Friday 15.03.20 Non OPEN WOD

Main WOD “CrossFit Total”
3x Person Groups, Find your 1 RM

-Back Squat
-Strict Press

8min AMRAP
- 5 Pull Ups
- 10 Push Ups
- 15 Air Squats

Post loads and results to

Coach's Notes. Standard start times of 0545, 0630, 0800. Warm up prior and be ready to 3, 2, 1...Go!

CrossFit Total: The CrossFit Total is the sum of the best of three attempts at the squat, the press, and the deadlift. All three lifts are done while standing on the floor.  There is no time limit for each lift or for the length of the session in which they are all performed, but they must all be performed during one session—i.e., you cannot leave the area to rest or perform other activities between the three lifts.
Chart with weight rankings below

What weight should I start with?: The first attempt would be a weight you know you can do for a heavy set of three. The second attempt would be a weight you know without any doubt that you could do for a single, having just done the first attempt.
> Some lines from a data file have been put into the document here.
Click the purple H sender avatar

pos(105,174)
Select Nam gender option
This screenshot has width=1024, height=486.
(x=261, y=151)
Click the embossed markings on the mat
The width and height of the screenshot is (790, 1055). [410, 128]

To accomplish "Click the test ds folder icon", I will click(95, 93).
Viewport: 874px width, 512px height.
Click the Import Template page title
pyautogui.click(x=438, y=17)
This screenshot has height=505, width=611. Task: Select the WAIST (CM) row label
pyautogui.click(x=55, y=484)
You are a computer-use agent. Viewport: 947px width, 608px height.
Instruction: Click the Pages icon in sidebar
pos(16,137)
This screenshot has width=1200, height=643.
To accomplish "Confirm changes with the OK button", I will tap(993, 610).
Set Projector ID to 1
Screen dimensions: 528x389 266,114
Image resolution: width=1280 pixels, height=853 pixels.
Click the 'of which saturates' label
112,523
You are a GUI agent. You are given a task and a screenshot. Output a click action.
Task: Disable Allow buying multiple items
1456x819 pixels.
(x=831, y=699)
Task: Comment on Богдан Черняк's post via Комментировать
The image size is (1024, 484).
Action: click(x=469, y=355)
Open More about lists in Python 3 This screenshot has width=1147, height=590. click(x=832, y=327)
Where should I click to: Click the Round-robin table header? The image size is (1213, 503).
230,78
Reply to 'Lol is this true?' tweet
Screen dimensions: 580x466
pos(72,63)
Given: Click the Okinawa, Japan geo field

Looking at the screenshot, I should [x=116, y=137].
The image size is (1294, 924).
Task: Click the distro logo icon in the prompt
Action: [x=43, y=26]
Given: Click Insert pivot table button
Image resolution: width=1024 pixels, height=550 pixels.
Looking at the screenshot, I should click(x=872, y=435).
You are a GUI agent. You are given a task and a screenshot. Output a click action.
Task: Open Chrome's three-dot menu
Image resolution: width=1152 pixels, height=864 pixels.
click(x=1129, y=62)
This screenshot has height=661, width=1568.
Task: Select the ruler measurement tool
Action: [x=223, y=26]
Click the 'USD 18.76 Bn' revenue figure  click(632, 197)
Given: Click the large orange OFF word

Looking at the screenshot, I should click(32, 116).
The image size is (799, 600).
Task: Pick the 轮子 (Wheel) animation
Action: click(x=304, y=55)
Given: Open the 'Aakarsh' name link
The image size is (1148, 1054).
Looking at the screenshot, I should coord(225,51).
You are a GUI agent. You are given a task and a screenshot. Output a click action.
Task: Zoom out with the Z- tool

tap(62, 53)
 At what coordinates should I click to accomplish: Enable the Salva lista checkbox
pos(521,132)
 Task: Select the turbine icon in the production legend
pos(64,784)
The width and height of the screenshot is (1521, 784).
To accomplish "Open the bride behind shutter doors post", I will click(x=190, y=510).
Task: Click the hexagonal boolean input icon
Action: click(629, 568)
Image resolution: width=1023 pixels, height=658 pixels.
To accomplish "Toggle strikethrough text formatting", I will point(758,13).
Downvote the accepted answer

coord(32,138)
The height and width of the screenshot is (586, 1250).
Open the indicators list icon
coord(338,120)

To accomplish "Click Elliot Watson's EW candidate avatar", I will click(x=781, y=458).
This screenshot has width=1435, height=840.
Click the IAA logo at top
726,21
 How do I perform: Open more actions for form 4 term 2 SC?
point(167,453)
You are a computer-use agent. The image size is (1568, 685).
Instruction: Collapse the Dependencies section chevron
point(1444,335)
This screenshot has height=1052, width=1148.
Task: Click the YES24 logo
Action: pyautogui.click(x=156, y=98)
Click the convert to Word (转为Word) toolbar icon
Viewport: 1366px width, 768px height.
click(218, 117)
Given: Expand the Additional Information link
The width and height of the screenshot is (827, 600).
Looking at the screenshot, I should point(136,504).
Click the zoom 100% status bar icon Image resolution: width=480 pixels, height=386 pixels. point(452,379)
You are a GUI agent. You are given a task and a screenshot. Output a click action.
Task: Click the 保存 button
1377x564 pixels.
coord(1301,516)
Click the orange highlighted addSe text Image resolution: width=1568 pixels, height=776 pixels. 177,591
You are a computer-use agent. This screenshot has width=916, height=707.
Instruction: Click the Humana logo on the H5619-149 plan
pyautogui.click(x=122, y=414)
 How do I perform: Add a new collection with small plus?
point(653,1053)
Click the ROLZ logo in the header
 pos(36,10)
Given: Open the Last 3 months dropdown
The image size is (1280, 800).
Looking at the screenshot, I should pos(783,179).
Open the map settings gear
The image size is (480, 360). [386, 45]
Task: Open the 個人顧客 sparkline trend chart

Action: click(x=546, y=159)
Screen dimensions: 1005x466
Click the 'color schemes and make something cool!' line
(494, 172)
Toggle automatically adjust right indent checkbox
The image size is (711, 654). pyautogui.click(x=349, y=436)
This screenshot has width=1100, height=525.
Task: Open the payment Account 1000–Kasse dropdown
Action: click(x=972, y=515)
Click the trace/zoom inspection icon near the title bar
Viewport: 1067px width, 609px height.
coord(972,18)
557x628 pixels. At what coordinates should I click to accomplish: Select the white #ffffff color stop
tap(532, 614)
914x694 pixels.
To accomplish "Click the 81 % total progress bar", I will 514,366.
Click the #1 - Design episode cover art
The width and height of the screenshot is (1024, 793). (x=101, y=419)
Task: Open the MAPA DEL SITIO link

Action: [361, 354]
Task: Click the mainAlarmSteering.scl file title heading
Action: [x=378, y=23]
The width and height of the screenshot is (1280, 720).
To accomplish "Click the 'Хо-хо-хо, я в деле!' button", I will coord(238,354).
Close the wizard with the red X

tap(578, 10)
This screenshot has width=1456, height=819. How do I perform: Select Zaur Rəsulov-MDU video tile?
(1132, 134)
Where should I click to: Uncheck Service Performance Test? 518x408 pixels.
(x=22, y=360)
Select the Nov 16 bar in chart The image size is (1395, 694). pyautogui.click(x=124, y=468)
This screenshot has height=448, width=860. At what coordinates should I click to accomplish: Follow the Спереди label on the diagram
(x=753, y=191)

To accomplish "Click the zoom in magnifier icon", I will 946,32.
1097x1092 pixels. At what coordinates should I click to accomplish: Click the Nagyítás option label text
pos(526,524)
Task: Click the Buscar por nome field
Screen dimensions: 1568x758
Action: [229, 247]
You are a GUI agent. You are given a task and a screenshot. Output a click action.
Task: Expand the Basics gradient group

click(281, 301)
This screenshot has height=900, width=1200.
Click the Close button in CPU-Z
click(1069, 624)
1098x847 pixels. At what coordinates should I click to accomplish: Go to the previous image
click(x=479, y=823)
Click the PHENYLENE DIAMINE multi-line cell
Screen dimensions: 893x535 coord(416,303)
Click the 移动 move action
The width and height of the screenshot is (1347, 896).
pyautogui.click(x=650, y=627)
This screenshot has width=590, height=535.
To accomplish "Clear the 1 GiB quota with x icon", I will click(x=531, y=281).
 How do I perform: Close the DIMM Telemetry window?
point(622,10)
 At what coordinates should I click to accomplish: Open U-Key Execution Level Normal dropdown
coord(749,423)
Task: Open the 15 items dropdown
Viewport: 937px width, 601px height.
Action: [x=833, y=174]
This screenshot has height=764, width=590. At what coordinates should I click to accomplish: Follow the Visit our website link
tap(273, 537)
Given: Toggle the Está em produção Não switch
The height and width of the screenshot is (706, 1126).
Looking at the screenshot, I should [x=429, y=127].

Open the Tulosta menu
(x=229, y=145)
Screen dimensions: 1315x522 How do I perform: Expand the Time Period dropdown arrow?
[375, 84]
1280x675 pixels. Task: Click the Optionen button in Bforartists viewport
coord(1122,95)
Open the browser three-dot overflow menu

And the third attempt is the weight you want to do, based on your performance on the previous two attempts.

METCON (Metabolic Conditioning aka the WOD): After recovering from the CrossFit total, organize into groups and perform 8 minutes of "Cindy". Start with your 20min "Cindy" pace and ramp it up each minute.  Try and get at least 10 rounds complete.

Scaling: Executed a jumping or banded pull up as needed.  Execute push ups from the knees.  Place a medicine ball under your air squat to help you on the way down/up.